Hemorragia de câmara anterior ou hemorragia vítrea também podem causar obstrução do tubo 1). Se a ponta do tubo estiver obstruída por fibrina, íris, sangue ou vítreo, na inserção na câmara anterior, pode-se tentar a desobstrução com laser Nd:YAG, mas se não for possível, é necessária intervenção cirúrgica.


Estudos Comparativos de Materiais de Enxerto de Retalho

Seção intitulada “Estudos Comparativos de Materiais de Enxerto de Retalho”

Em um ensaio clínico randomizado controlado prospectivo de 2019 comparando membrana amniótica-cordão umbilical (AM-UC) com enxerto de pericárdio Tutoplast®, o afinamento do tecido enxertado foi medido por OCT de segmento anterior, e mostrou que AM-UC apresentou menos afinamento em comparação ao pericárdio.
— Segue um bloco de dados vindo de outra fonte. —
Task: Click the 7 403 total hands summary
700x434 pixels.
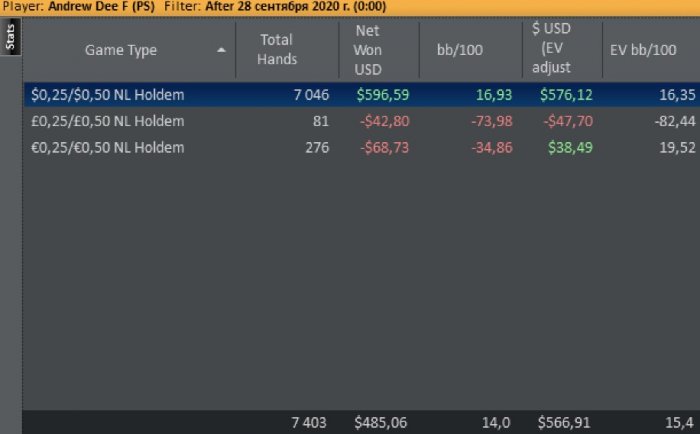Action: [x=310, y=423]
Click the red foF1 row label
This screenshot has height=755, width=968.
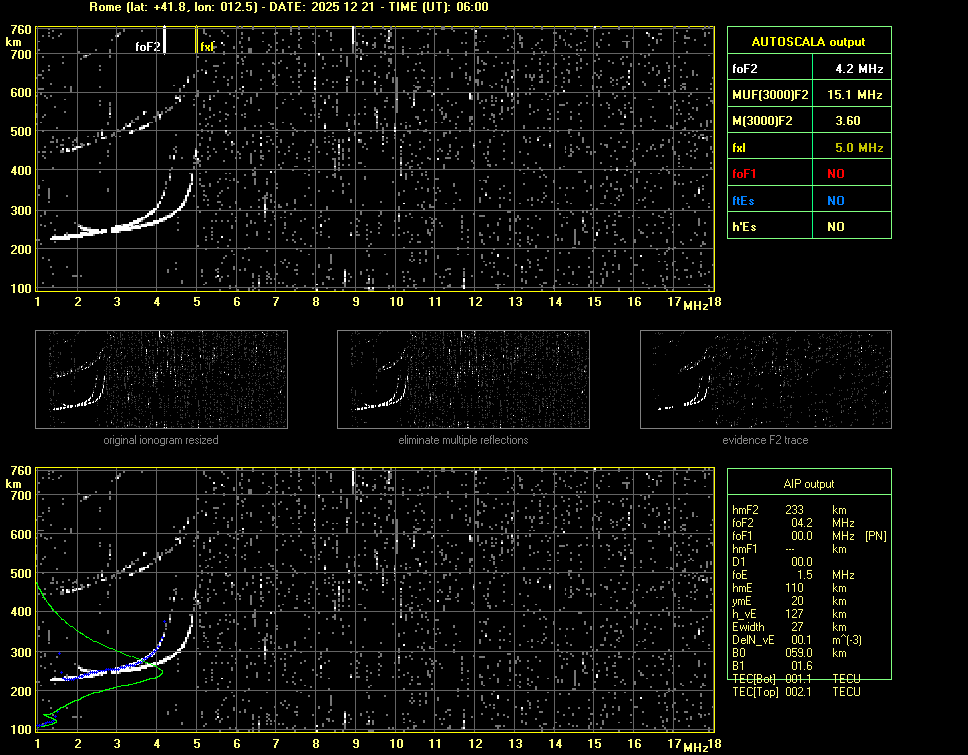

A taxa de exposição foi de 1 caso no grupo AM-UC e 2 casos no grupo pericárdio, sem diferença estatisticamente significativa.

Em um estudo retrospectivo de 2024 usando técnica de túnel escleral longo sem enxerto de retalho, a taxa de exposição do tubo após 5 anos de acompanhamento foi de 6,9% em 204 olhos. Esta técnica é considerada uma alternativa em regiões com acesso limitado a materiais de enxerto de retalho.

Materiais de bioengenharia, como matrizes de colágeno, estão sendo desenvolvidos como novas opções para enxertos de retalho. Há necessidade de acúmulo de resultados de longo prazo em comparação com tecidos preservados convencionais.

Foi relatado que fios de náilon resultam em menor taxa de reexposição do que fios de poliéster (como Mersilene) quando usados no reparo. Do ponto de vista da reação imunológica e propriedades mecânicas, a seleção do material ideal continua sendo investigada.


  1. European Glaucoma Society. European Glaucoma Society Terminology and Guidelines for Glaucoma, 6th Edition. Br J Ophthalmol. 2025.
  2. Bodh SA, Kumar V, Raina UK, et al. Inflammatory glaucoma. Oman J Ophthalmol. 2011;4(1):3-9.
  3. American Academy of Ophthalmology. Primary Open-Angle Glaucoma Preferred Practice Pattern. 2020.
  4. 日本緑内障学会. 緑内障診療ガイドライン(第5版). 日眼会誌. 2022;126:85-177.